Проникнув в мозг Соломона Ласки, Вилли фон Борхерт внезапно столкнулся с другой личностью – хрупкой, искусственно созданной и облекающей тонкие нервные центры в жалкую оболочку из фольги, претендующую на звание истинных доспехов. Он в своей практике встречался с чем-то подобным лишь однажды, когда в 1941 году с группой боевиков ликвидировал несколько сотен пациентов литовской психиатрической клиники. От скуки, за несколько секунд до того, как пуля солдата СС лишила жизни безнадежного шизофреника, Вилли проскользнул в его мозг. Тогда его тоже удивила вторая личность, присутствующая в сознании, но справиться с ней оказалось не сложнее, чем с первой. Он был уверен, что и в данном случае не возникнет никаких проблем. Немец снисходительно улыбнулся этим жалким потугам еврея удивить его и, прежде чем уничтожить безнадежное творение Сола, несколько секунд помедлил, смакуя его.
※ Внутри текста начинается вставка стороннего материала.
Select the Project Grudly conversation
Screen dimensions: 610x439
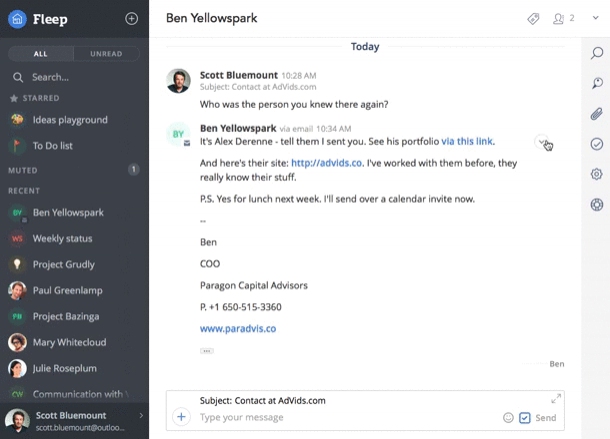click(64, 265)
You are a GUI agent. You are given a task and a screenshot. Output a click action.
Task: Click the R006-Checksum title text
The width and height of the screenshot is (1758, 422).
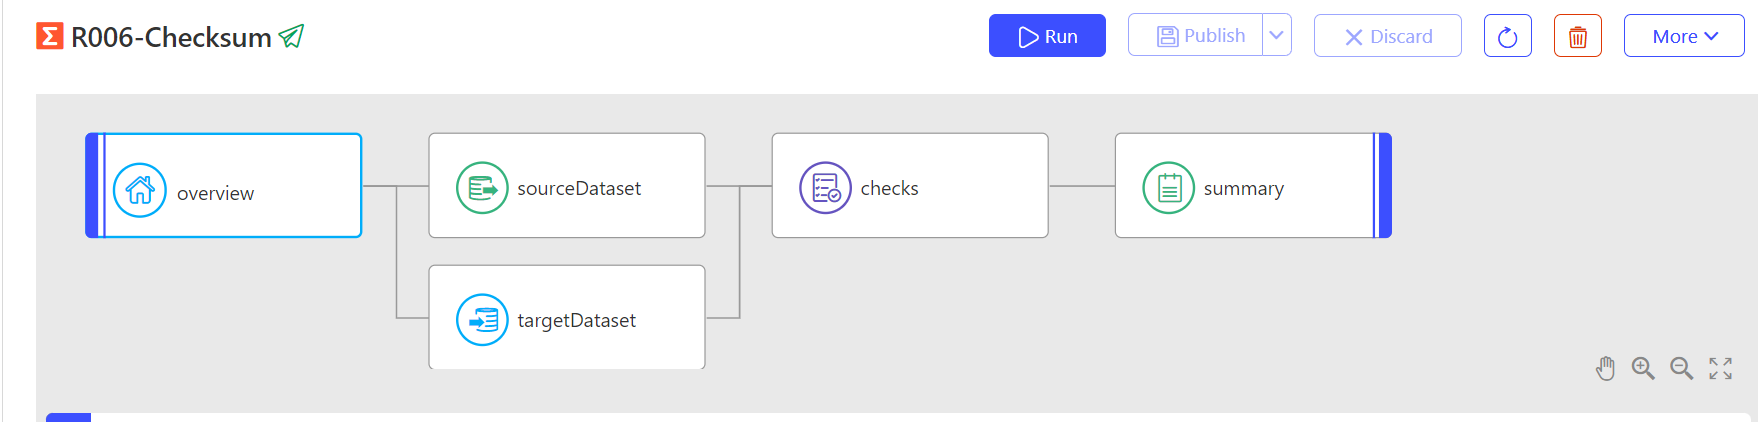pyautogui.click(x=171, y=38)
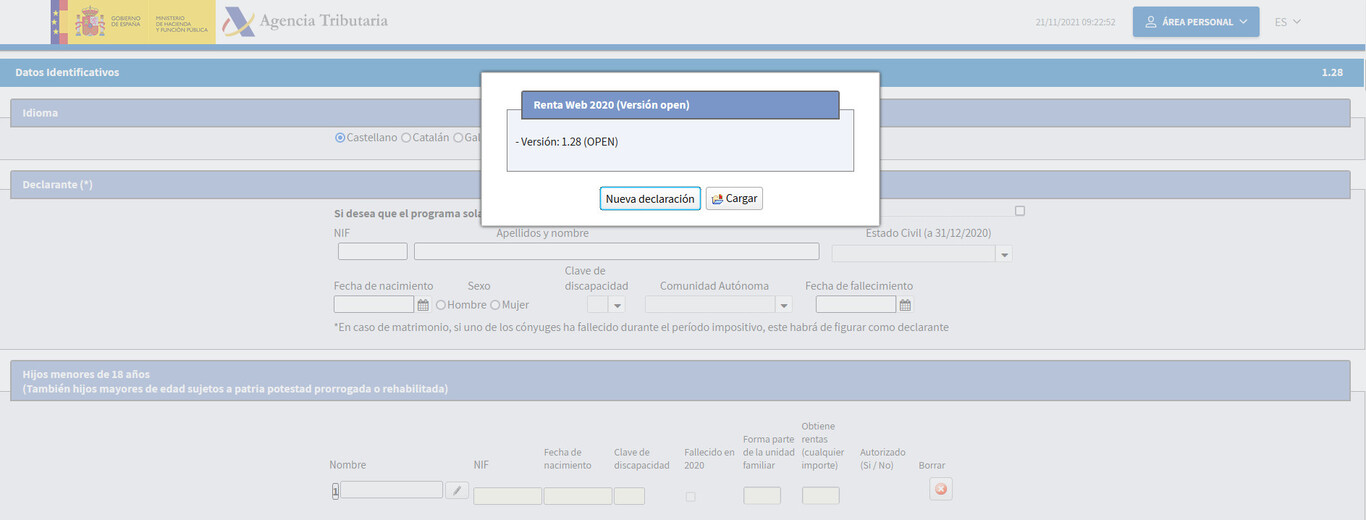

Двадцатитрехлетняя Мала Каган несет в печь крематория в Аушвице свою четырехмесячную дочь Эдек, сжимая в правом кулаке лезвие бритвы, которое она прятала все эти месяцы. Офицер СС врывается в толпу обнаженных, медленно передвигающихся женщин. «Что у тебя в руке, сука? Отдай мне». Сунув ребенка своей сестре, Мала поворачивается к эсэсовцу и открывает ладонь. «Получи!» – кричит она и разрезает ему лицо лезвием. Офицер вскрикивает и отскакивает назад, закрыв лицо руками, кровь сочится между пальцев. Дюжина эсэсовцев поднимают свои автоматы, когда Мала с бритвой в руке делает шаг им навстречу. «Жизнь!» – кричит она, и все двенадцать автоматчиков стреляют одновременно.
Сол уловил ухмылку оберста и непроизнесенный вопрос: «К чему запугивать меня призраками, пешка?» Тридцать часов потратил он, чтобы с помощью самогипноза воспроизвести последнюю минуту жизни Малы Каган. Но оберст в одну секунду разрушил этот образ, смел его с такой легкостью, с какой сметают паутину в кладовке.
Сол сделал еще один шаг вперед.
Старик снова безжалостно вторгся в его сознание, достиг центров контроля и запустил желанный механизм фазы быстрого сна.